Combinatorial Bandits

Updated 22 December 2025

Combinatorial bandits are sequential decision models that involve selecting structured subsets of base arms under constraints, incorporating diverse feedback (semi-bandit, cascading, full-bandit) to optimize cumulative rewards.
They employ techniques like arm elimination, upper-confidence bounds, and hierarchical exploration to efficiently balance explicit exploration and exploitation across interdependent actions.
Applications in recommendation systems, online advertising, and network routing underscore their practical impact by addressing complex, structured decision-making problems in uncertain environments.

A combinatorial bandit is a sequential decision model in which, at each round, the learner selects a set or structured subset of base arms from a ground set and receives observations and rewards determined by the chosen set and often the reward structure across arms. This paradigm generalizes classical multi-armed bandits (MAB) by posing a combinatorial decision at each round, subject to constraints (e.g., cardinality, matroid, graph), and admits diverse feedback models (semi-bandit, cascading, full-bandit, graph feedback). Combinatorial bandits are foundational in applications such as recommendation systems, online advertising, resource allocation, network routing, assortment planning, and influence maximization, where the system must simultaneously select (and learn about) multiple actions with interdependent effects.

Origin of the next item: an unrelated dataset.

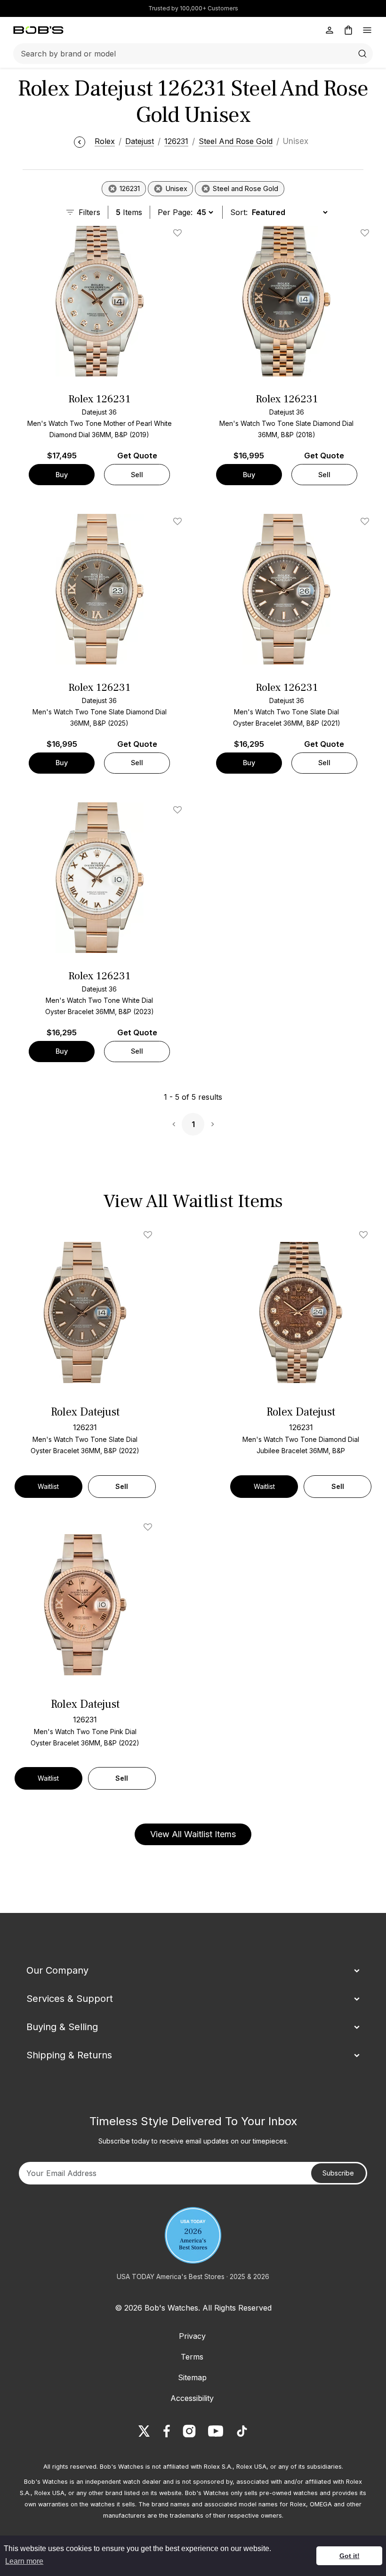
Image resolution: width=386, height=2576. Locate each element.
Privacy (192, 2336)
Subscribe (338, 2173)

1. Mathematical Framework and Models

A general combinatorial bandit instance is specified by:

A set of base arms, $[K] = \{1,\ldots,K\}$ .
At each round $t$ , the learner selects a subset $V_t \subseteq [K]$ from a family of feasible actions $\mathcal{F}$ , often constrained by cardinality ( $|V_t|=S$ ), independence (matroid), matching, or other combinatorial structure.
Each base arm $a$ produces an i.i.d. reward $r_{t,a}$ with mean $\mu_a$ (potentially contextual: $\mathbb{E}[r_{t,a}|x_{t,a}] = \theta_*^\top x_{t,a}$ ).
The overall reward $R_t$ may be additive ( $\sum_{a\in V_t} r_{t,a}$ ), non-additive (e.g., max, product, or submodular function), or even stochastic submodular.

Feedback models include:

Semi-bandit: observe $r_{t,a}$ for each $a\in V_t$ .
Full-bandit: only the aggregate reward $R_t$ is observed.
Cascading/Partial Feedback: only partial information about selected arms, e.g., observations up to the first failure in a path.
Graph Feedback: rewards are revealed for the union of out-neighbors of $V_t$ in a feedback graph.

Performance is measured via regret: $R_T = \mathbb{E}\Bigg[\sum_{t=1}^T \left(\mu(V_*) - \mu(V_t)\right)\Bigg]$ for additive settings or, more generally, the gap between the achievable and optimal expected reward under the given feedback and decision constraints.

2. Core Algorithmic Approaches and Structural Insights

Arm Elimination and Optimistic Algorithms

A principal strategy is upper-confidence-based selection, where arms’ means are estimated while maintaining high-probability confidence bounds; combinatorial actions are selected to maximize a surrogate function using these estimates. Notable advancements include:

Explicit Exploration and Arm Elimination: Instead of naively playing the top- $S$ arms by UCB index, optimal methods partition the base arms into confirmed, active, and eliminated sets. At each round, confirmed arms are always selected, while a carefully chosen exploratory set of actives ensures uniform evidence collection and explicit exploration. After sufficient evidence, new arms are confirmed or eliminated based on empirical means and statistical confidence widths (Wen et al., 28 Oct 2025).
Hierarchical Exploration in Contextual Linear Settings: Structured batched elimination, staged at geometrically decreasing confidence width thresholds, balances sample complexity and aggressive elimination. This approach is crucial for attaining minimax-optimal rates in linear contextual combinatorial bandits (Wen et al., 28 Oct 2025).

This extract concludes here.